I move a lot.  In the past ten years I’ve moved nine times.  No, seriously, I’ve just counted and I’m as astonished as you are.  These weren’t just cross-town moves.  Seven of nine moves took me to another state or cross country. 

Every time, it’s the same  fever dream of anxiety, heavy lifting and yelling.  In most of these moves (save one) my family has been the backbone of the moving effort (which explains the yelling).  Friends help out, lending me their arms and backs in exchange for beer and pizza.  But every time, I feel like it’s an unending torture and I hate it. 

Also, for some reason known only to meteorologists, I always move on either the hottest, or the coldest, day of the year. 

I have acquired something of a moving expertise, however.  I’ve inherited my father’s calibrated eye so I can easily determine whether something will fit in a small space.  I’m a great packer, and I usually emerge on the other end of the move with all of my belongings intact.  And I’m a pretty good weeder-out of things I no longer need.  (A separate and very funny story has two of my best friends in a deathrace for the give-away box of books and dvds from one of my more recent moves)

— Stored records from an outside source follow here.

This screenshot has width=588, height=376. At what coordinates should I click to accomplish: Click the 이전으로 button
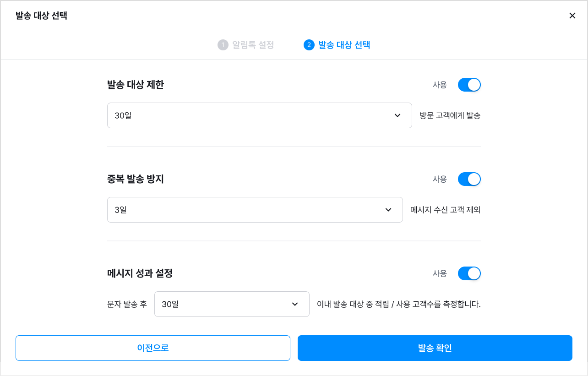(153, 348)
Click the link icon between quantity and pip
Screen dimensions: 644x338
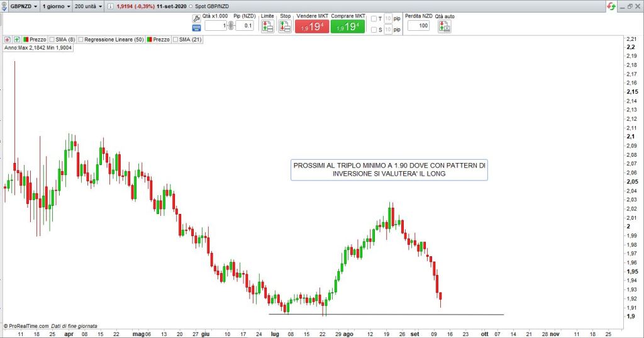coord(231,26)
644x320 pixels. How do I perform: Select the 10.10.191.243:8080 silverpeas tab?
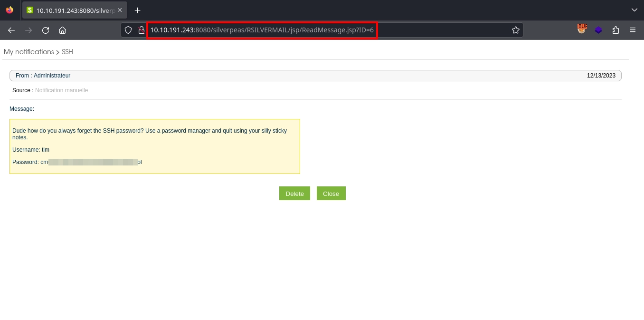pos(71,10)
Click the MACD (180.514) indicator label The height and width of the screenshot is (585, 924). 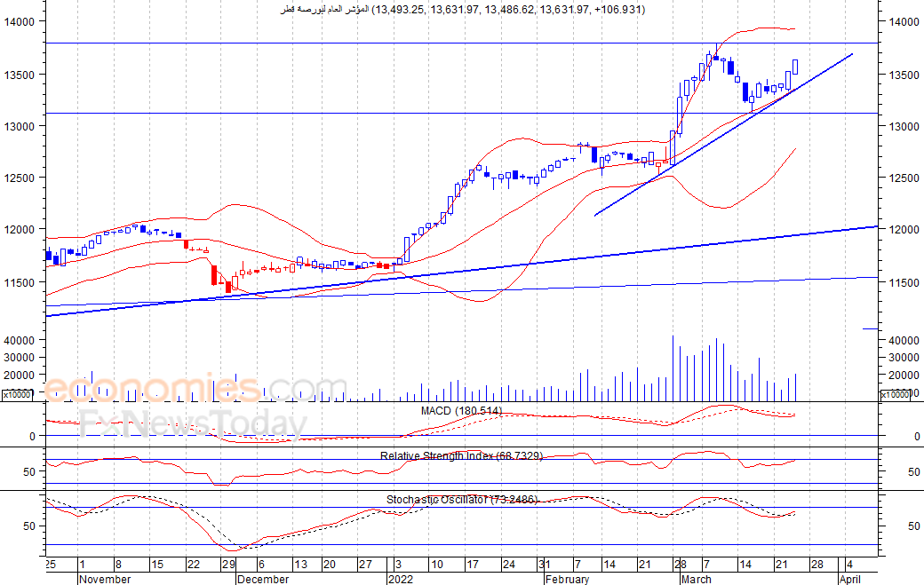point(461,411)
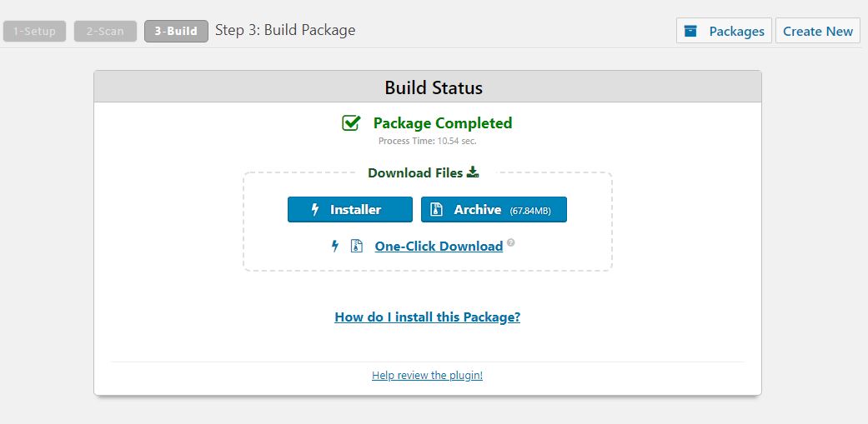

But, I finally got fed up with all the bullshit hassle that a move entails.  So, for my most recent move, cross-town from Somerville to Brighton, I broke down and hired movers. 

Let me tell you, that was the BEST $300 I ever spent. 

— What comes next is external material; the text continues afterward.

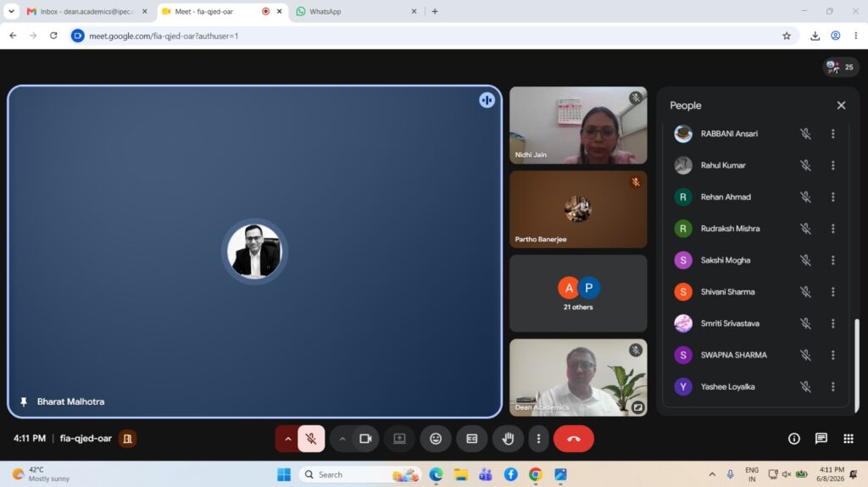
Task: Switch to the Inbox Gmail tab
Action: coord(88,11)
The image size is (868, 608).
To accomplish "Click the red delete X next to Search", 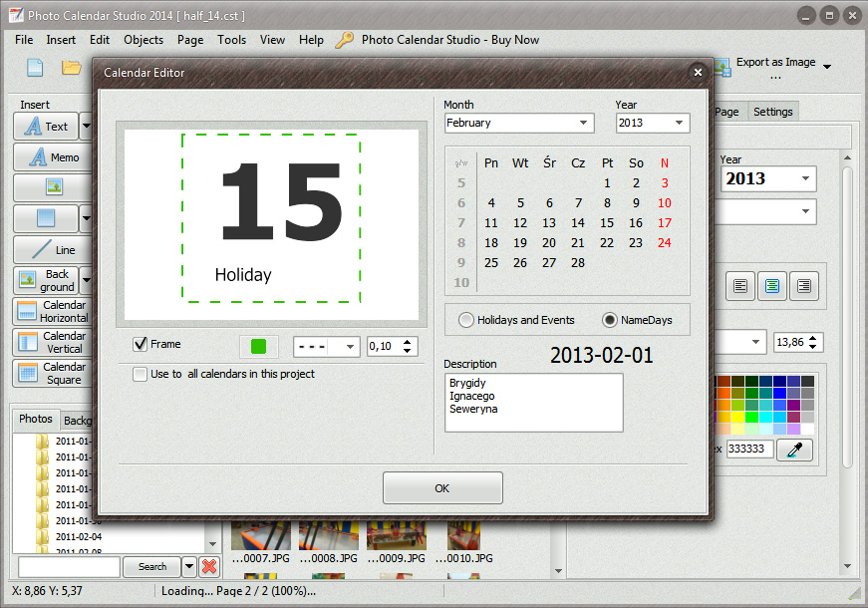I will point(209,567).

In typical fashion, the day of my move saw a 20 degree increase in temperatures.  I had asked my dad and my sister to help with the final push and they showed up early, before the moving team arrived.  My dad looked at me and said, “What do you need me to do?”

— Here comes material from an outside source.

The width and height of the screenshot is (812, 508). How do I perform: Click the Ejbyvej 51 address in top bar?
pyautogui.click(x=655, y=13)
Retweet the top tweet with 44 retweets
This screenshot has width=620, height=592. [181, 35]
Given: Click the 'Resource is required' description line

I wish I had a picture of the look on his face when I handed him the keys to my new place and said, “Can you go over and be there to let the movers in? Thanks.” Shock and awe and absolutely zero lifting.  He was bowled over.  He hastened out the door before I could change my mind.

The moving team arrived and they took 25 minutes to load the truck and were underway while my sister and I finished cleaning and throwing out the remaining detritus.  About another 25 minutes later, we were all in the new place, the movers were finishing up and I signed the bill and sent them on their way. 

It was all over by 11 am and worth every penny.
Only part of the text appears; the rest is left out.